Yeah – diese Variante wird´s wohl werden. Und sofort werden wunderbar detaillierte Infos durch den Äther geschickt: was ist wo und wie sinnvollerweise zu vermessen und abzufotografieren. Und wie holt man so eine Want überhaupt aus dem Mast.
Tipp 4:
Der im Bootsbusiness tätige Grieche (der praktischerweise sehr gut Deutsch spricht, weil er seine Studienjahre in Österreich verbracht hat) in Oliver´s Netzwerk kennt sicher eine Firma, die uns die Wanten anfertigt und zuschickt. Kurze Zeit später haben wir schon die Kontaktdaten von „Meltemi-Yachting“. Und vom deutschsprachigen Griechen – für evtl. Übersetzungs-, Verständigungs- oder Verständnis-Notfälle.

Tipp 5:
apropos Verständigung: eine Want wird in english als „shroud“ angesprochen.

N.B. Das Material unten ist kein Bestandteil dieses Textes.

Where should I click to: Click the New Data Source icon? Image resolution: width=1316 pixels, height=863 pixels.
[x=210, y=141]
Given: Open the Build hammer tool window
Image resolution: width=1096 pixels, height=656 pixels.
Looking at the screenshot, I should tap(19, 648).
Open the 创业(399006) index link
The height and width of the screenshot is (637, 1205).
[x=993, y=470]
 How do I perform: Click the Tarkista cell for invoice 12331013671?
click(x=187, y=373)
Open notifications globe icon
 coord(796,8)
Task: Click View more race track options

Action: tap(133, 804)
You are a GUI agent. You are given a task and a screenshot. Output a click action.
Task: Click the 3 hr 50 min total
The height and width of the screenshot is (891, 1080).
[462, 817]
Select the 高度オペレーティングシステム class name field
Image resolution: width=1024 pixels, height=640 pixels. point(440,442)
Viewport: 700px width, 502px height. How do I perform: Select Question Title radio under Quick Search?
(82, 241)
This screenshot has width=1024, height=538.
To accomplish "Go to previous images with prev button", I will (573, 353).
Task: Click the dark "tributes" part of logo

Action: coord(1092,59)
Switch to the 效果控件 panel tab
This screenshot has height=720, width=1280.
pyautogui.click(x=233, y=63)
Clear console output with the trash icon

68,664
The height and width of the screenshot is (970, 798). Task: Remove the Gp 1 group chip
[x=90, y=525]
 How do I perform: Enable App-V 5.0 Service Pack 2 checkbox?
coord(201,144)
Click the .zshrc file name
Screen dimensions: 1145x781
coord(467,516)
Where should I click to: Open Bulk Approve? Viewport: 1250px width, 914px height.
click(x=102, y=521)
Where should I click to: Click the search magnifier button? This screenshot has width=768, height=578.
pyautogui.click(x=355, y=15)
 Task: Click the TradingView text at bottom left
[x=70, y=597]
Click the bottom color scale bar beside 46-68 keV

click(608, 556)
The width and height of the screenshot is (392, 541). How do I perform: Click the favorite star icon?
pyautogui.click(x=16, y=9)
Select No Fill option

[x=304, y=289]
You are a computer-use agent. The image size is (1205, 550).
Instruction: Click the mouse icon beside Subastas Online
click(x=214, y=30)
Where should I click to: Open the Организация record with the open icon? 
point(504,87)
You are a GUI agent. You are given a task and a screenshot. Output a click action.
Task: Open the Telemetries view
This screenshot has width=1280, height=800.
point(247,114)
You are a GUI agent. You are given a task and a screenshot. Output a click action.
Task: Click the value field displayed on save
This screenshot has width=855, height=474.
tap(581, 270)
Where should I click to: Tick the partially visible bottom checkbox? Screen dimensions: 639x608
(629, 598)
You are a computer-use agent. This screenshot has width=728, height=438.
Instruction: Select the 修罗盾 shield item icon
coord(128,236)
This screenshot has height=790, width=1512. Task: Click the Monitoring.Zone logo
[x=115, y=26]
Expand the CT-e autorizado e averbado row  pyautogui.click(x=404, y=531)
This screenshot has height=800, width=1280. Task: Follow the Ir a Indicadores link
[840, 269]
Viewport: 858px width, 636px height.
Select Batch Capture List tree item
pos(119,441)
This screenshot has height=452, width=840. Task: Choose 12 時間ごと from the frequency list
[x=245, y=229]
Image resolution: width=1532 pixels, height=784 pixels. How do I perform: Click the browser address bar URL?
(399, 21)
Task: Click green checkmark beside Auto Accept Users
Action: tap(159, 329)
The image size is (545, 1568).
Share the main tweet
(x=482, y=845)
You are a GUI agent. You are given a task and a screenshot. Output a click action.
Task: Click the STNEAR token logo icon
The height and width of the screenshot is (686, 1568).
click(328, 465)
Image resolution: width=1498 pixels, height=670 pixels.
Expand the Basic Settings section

Und ein Wantenspanner als „turnbuckle“.
Gut zu wissen – mein Translater hätte ob solcher Tiefen der Seemannssprache wohl sämtliche ihm zur Verfügung stehende Patschen gestreckt!
Tipp 6:
Ein Versicherungsfall? Naja – müde lächeln würde sie vielleicht, die Versicherung. So eine Want fällt unter Verschleißteil und gehört alle 10 bis 15 Jahre erneuert – sicherheitshalber, auch wenn kein Defekt zu sehen ist – und diese Want von Vitamine ist wohl so alt wie sie selbst. Baujahr 1987.